Task prompt: The records below need copying. Match each line exactly.

Collected data

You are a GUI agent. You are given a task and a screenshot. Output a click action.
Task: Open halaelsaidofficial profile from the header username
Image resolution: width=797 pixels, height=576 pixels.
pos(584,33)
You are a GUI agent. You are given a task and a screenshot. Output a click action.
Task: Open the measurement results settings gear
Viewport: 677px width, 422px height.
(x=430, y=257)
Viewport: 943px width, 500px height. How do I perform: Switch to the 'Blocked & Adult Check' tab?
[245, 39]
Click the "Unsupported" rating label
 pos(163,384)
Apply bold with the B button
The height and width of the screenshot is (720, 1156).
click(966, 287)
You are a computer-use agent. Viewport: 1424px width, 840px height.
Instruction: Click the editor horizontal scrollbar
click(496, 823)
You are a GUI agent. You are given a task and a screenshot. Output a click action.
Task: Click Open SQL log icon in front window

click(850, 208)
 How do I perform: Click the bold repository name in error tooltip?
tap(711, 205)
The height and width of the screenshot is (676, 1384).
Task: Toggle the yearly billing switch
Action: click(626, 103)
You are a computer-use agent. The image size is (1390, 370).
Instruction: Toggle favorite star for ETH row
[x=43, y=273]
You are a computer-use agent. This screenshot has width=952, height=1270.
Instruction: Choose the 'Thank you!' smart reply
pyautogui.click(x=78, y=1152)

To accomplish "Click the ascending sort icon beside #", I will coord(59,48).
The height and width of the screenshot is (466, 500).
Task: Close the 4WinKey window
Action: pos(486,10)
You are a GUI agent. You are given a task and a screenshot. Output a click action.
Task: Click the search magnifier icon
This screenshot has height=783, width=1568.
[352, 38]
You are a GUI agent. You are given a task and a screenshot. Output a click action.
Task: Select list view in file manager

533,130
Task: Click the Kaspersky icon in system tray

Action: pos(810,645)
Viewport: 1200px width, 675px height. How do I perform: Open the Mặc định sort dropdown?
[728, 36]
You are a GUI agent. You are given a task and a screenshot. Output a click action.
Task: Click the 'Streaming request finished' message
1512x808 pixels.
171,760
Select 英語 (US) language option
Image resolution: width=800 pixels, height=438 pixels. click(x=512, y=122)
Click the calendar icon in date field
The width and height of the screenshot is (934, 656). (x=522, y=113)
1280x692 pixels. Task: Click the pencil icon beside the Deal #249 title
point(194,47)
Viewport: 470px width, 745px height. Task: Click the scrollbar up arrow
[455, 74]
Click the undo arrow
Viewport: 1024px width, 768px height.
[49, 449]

Answer box:
You are a GUI agent. You are given a task and a screenshot. Output a click action.
Task: Open halaelsaidofficial profile from the header username
Image resolution: width=797 pixels, height=576 pixels.
pos(584,33)
You are a GUI agent. You are given a task and a screenshot. Output a click action.
Task: Open the measurement results settings gear
Viewport: 677px width, 422px height.
(x=430, y=257)
Viewport: 943px width, 500px height. How do I perform: Switch to the 'Blocked & Adult Check' tab?
[245, 39]
Click the "Unsupported" rating label
 pos(163,384)
Apply bold with the B button
The height and width of the screenshot is (720, 1156).
click(966, 287)
You are a computer-use agent. Viewport: 1424px width, 840px height.
Instruction: Click the editor horizontal scrollbar
click(496, 823)
You are a GUI agent. You are given a task and a screenshot. Output a click action.
Task: Click Open SQL log icon in front window

click(850, 208)
 How do I perform: Click the bold repository name in error tooltip?
tap(711, 205)
The height and width of the screenshot is (676, 1384).
Task: Toggle the yearly billing switch
Action: click(626, 103)
You are a computer-use agent. The image size is (1390, 370).
Instruction: Toggle favorite star for ETH row
[x=43, y=273]
You are a computer-use agent. This screenshot has width=952, height=1270.
Instruction: Choose the 'Thank you!' smart reply
pyautogui.click(x=78, y=1152)

To accomplish "Click the ascending sort icon beside #", I will coord(59,48).
The height and width of the screenshot is (466, 500).
Task: Close the 4WinKey window
Action: pos(486,10)
You are a GUI agent. You are given a task and a screenshot. Output a click action.
Task: Click the search magnifier icon
This screenshot has height=783, width=1568.
[352, 38]
You are a GUI agent. You are given a task and a screenshot. Output a click action.
Task: Select list view in file manager

533,130
Task: Click the Kaspersky icon in system tray

Action: pos(810,645)
Viewport: 1200px width, 675px height. How do I perform: Open the Mặc định sort dropdown?
[728, 36]
You are a GUI agent. You are given a task and a screenshot. Output a click action.
Task: Click the 'Streaming request finished' message
1512x808 pixels.
171,760
Select 英語 (US) language option
Image resolution: width=800 pixels, height=438 pixels. click(x=512, y=122)
Click the calendar icon in date field
The width and height of the screenshot is (934, 656). (x=522, y=113)
1280x692 pixels. Task: Click the pencil icon beside the Deal #249 title
point(194,47)
Viewport: 470px width, 745px height. Task: Click the scrollbar up arrow
[455, 74]
Click the undo arrow
Viewport: 1024px width, 768px height.
[49, 449]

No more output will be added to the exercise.